Menulis adalah berkomunikasi dengan rasa. Menulis adalah ungkapan rasa tak bertepi. Tak ada batas ruang. Tak ada batas waktu. Menulis adalah berkomunikasi a...

Selengkapnya
Navigasi Web

Pembinaan atau Penegakkan Hukum?

Pagi ini sesampainya di sekolah, saya perhatikan sedretan anak-anak yang tengah dihukum oleh petugas kesiswaan karena datang terlambat ke sekolah. Pemandangan biasa sebenarnya, namun karena terlampau biasa inilah yang kemudian memunculkan sebuah pertanyaan, “mengapa mereka harus dihukum?” (lucu ya pertanyaannya?)

Hukuman di sekolah adalah suatu yang amat biasa. Boleh jadi satu-satunya institusi yang diperbolehkan membuat aturan dan menerapkan sistem hukuman adalah sekolah, karena hukuman adalah bagian dari metode pendidikan. (institusi lain juga memang menerapkan hukuman, namun pasti berbeda dengan sistem hukuman di sekolah karena di sekolah hukuman tidak secara langsung terkait dengan tindak pidana melainkan sebatas kenakalan dan pembentukan karakter)

Mengapa harus hukuman? Pertanyaan ini sekali lagi melintas dalam pikiran. Bukankah penegakkan hukum di sekolah lebih terkait pada upaya pembiasaan dan pembentukan karakter anak. Hampir tak ada tindak pidana di sekolah semua nyaris diartikan sebagai kenakalan belaka. Di sisi lain, betapa di era penegakkan HAM saat ini guru sering menjadi bulan-bulanan kepongahan hukum. Tak sedikit guru harus dipidanakan karena menghukum anak didiknya. Niat mulia untuk membentuk karakter anak yang baik, tangguh dan berdisiplin bermuara pada jeruji besi. Ironis sekali memang.

Mengapa harus hukuman? Tak adakah cara lain untuk menegakkan kedisiplinan anak?

Hukuman adalah cara yang selama ini dianggap efektif untuk menegakkan kedisiplinan. Benarkan menegakkan disiplin? Atau menegakkan dominasi hukum? Realitanya hukuman adalah suatu upaya untuk penegakkan hukum agar segala aturan ditaati oleh komunitasnya.

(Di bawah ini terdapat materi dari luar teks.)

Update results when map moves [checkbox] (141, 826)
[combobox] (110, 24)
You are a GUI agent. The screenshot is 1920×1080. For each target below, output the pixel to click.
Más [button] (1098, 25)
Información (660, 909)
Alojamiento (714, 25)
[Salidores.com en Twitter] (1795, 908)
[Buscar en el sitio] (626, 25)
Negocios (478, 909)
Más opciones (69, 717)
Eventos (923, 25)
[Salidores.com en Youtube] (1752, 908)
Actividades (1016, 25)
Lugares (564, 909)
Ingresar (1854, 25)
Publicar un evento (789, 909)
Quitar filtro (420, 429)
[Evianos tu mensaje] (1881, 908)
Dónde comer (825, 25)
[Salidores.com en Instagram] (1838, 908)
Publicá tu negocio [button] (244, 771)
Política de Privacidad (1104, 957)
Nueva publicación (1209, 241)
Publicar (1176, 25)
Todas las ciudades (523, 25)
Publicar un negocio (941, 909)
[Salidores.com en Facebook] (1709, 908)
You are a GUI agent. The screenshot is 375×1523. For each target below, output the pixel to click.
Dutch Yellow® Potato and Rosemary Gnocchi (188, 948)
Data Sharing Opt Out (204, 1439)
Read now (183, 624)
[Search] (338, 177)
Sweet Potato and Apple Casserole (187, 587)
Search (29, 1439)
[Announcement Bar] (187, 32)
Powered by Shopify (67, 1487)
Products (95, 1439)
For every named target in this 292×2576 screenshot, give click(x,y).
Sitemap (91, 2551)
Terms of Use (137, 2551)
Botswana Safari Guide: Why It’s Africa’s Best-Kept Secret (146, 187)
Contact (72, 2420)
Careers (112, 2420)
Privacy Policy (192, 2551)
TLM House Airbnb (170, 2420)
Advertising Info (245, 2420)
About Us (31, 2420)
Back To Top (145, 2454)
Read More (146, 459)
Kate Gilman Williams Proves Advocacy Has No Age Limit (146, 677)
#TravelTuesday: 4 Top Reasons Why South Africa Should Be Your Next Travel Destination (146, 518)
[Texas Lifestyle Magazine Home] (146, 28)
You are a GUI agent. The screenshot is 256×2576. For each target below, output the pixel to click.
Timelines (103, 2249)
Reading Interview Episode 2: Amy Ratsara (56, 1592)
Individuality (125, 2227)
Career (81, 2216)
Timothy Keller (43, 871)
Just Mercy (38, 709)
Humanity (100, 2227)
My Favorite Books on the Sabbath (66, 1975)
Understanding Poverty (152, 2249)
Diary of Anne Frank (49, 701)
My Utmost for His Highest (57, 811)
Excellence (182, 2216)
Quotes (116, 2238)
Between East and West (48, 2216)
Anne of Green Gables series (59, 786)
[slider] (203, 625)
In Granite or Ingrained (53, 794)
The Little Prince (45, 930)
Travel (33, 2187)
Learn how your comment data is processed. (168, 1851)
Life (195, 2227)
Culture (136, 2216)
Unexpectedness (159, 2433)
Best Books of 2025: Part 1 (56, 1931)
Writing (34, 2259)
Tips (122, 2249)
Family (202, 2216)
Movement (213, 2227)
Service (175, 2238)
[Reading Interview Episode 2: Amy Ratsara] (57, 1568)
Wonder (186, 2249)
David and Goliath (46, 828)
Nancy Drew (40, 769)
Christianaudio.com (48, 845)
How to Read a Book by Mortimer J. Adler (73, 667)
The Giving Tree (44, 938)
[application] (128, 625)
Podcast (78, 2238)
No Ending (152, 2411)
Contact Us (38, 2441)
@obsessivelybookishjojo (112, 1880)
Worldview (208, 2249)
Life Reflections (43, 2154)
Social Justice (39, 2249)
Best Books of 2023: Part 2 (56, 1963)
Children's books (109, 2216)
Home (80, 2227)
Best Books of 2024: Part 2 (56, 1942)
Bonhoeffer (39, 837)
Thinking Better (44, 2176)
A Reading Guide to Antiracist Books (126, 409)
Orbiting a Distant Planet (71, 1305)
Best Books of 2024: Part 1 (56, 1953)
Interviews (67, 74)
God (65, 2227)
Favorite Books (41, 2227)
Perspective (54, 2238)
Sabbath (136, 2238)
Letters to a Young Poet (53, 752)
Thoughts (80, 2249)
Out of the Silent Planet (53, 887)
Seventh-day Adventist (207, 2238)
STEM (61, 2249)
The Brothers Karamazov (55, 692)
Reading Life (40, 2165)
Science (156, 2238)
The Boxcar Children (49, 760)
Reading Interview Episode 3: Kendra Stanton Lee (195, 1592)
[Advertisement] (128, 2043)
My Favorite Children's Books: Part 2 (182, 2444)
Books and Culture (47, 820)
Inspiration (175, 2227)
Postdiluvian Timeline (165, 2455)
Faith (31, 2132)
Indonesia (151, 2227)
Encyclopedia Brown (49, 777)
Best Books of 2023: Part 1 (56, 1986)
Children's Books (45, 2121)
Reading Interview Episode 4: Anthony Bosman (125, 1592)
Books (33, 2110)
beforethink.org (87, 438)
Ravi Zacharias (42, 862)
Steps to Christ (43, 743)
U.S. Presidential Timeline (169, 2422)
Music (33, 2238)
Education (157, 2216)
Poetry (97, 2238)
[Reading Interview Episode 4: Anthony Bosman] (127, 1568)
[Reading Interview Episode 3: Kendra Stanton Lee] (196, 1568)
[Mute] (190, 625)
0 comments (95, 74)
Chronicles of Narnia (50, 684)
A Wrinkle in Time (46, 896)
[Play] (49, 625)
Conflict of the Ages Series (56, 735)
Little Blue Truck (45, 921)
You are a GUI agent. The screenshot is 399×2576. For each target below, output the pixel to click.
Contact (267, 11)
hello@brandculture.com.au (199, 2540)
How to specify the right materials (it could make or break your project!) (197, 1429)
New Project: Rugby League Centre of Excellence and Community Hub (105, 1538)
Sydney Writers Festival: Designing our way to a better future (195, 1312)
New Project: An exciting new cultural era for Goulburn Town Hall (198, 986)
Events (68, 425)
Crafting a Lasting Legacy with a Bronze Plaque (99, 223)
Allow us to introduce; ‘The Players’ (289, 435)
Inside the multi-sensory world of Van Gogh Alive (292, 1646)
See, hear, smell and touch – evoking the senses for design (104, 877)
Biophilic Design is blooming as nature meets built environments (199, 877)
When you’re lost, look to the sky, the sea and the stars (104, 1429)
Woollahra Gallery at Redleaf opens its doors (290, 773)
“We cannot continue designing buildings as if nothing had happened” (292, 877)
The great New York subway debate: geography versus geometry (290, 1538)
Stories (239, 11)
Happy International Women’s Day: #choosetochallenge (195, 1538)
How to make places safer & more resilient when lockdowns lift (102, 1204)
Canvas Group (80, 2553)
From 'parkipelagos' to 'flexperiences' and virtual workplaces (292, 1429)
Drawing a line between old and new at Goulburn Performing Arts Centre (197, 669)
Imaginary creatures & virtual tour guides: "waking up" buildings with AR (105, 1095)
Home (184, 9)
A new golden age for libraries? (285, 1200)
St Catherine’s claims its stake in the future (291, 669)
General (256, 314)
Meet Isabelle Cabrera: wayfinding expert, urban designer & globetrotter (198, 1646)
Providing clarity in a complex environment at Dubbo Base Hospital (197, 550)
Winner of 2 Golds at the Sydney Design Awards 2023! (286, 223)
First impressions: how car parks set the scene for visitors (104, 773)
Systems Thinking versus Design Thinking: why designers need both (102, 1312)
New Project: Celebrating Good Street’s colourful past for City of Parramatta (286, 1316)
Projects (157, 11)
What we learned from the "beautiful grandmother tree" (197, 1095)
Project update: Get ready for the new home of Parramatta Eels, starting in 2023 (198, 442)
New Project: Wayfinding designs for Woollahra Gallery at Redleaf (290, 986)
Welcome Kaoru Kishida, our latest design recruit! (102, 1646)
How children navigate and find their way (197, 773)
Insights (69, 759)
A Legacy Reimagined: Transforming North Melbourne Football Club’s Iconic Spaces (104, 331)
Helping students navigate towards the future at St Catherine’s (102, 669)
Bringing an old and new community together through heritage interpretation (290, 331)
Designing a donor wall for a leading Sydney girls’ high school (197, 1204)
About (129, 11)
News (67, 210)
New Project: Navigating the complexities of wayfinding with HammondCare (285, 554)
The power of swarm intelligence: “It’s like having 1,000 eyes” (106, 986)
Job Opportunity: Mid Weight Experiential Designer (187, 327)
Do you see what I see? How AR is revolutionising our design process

Dalam pendidikan penegakan hukum bukanlah prioritas utama. Pendidikan adalah upaya pembentukan karakter. Penegakan hukum dan aturan hanyalah bagian dari pembentukan karakter itu sendiri. Hal terpenting adalah bagaimana siswa mampu melakukan segala program pembiasaan sesuai dengan ketentuan yang ada. “Sesuai dengan ketentuan yang ada” kata inilah yang kemudian dimaknai sebagai penegakan hukum atau aturan atau dengan kata lain disiplin. Maka tidaklah mengherankan jika dalam pembinaan kesiswaan penegakan hukum dengan mengedepankan sistem hukuman menjadi unggulan tersendiri. Sekolah yang baik adalah sekolah yang siswanya taat aturan, begitu anggapan orang selama ini.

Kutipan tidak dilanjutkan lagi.